With the help of guests from far and wide, the descendants of the Ebenezer settlement celebrated 280 years of life in the New World.

The Georgia Salzburger Society members welcomed the president of their sister group in Germany, Jurgen Schroeter, along with members of the Euchee Indian tribe and Thomas Mueller-Bahlke to the annual Heritage Day festival, held every Labor Day at the Jerusalem Lutheran Church.

“Welcome to a place of worship and history,” said Rev. Dave Rasmussen. “We are here to celebrate 280 years.”

The original Salzburgers who settled at Ebenezer were forced from their homes in 1731, when Archbishop Firmian of  Salzburger expelled thousands of people who refused to cede their Lutheran practices.

“It is difficult to conceive of the hardships that preceded them,” said Mueller-Bahlke, director of the Francke Foundation in Halle, Germany. “They had to leave the places where their traditions were rooted.”

Rev. Rasmussen read from the apostle Paul’s letter to the Ephesians and discussed what he meant by community.

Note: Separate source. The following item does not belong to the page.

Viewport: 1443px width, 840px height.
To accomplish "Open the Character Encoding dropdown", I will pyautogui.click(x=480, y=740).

“In the text that was just read, the word community was used,” Rev. Rasmussen said. “But what does it mean? It implies a relationship of some sort. In other translations, you would read the word ‘brother.’ But when Paul wrote that, he wasn’t talking about male family members. He was talking about a community of believers.

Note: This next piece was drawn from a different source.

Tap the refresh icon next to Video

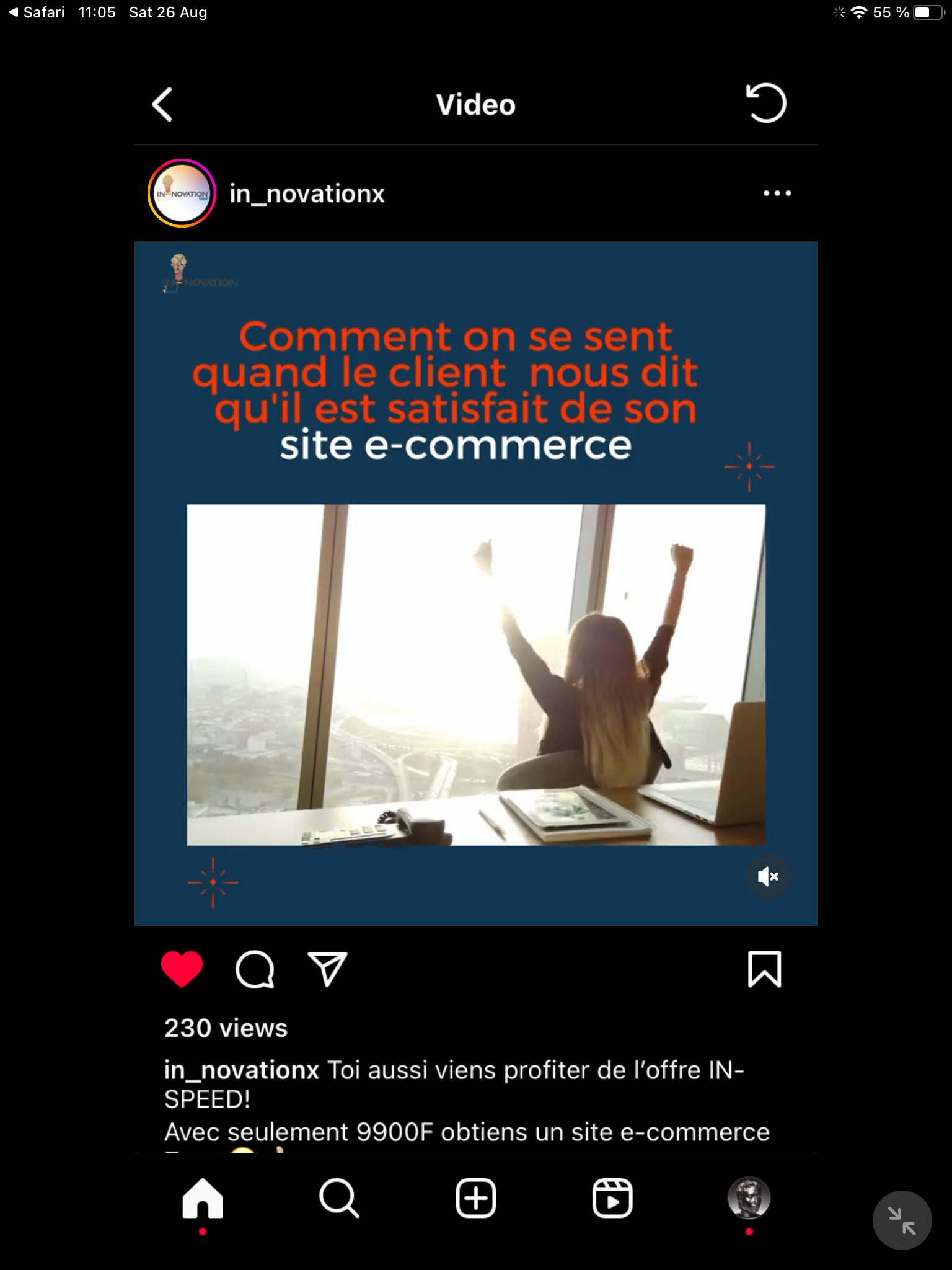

“They had a sense of relationship through religion and through that common support of each other,” Rev. Rasmussen said. “This place, 280 years ago, was frontier land. You needed each other to survive.”

The original settlers, who traveled across Europe and left from England under the auspices of the Society for the Promotion of Christian Knowledge, befriended local Indians after their arrival. Many Euchees were later displaced to Oklahoma, and other Euchees also were taken into slavery.

Members of the Euchee tribe from Oklahoma and from South Carolina brought greetings to the Salzburger descendants.

While some Salzburgers made the arduous journey across Europe to Holland and eventually to England, others relocated to Prussia, Schroeter noted.

“I am happy to congratulate you for 280 years active and still alive,” he said to his Georgia Salzburger brethren.

Schroeter presented Georgia Salzburger Society President Gary Nizzi with a book on Hanoverian kings on the British throne, which included passages on the Salzburger settlement in Georgia.

Mueller-Bahlke pointed out the Francke Foundation’s role in the Ebenezer settlement and in its continued support of Revs. Johann Martin Boltzius and Israel Gronau, the two religious leaders sent to pastor and direct the immigrants.

“You are a community of fellowship and friends and a community of heritage,” Rev. Rasmussen said. “Let us celebrate that. Let us celebrate that heritage you have with each other.”

Salzburgers are in every state, Nizzi said, and “it makes me happy to see the church full of people who have come here to visit.”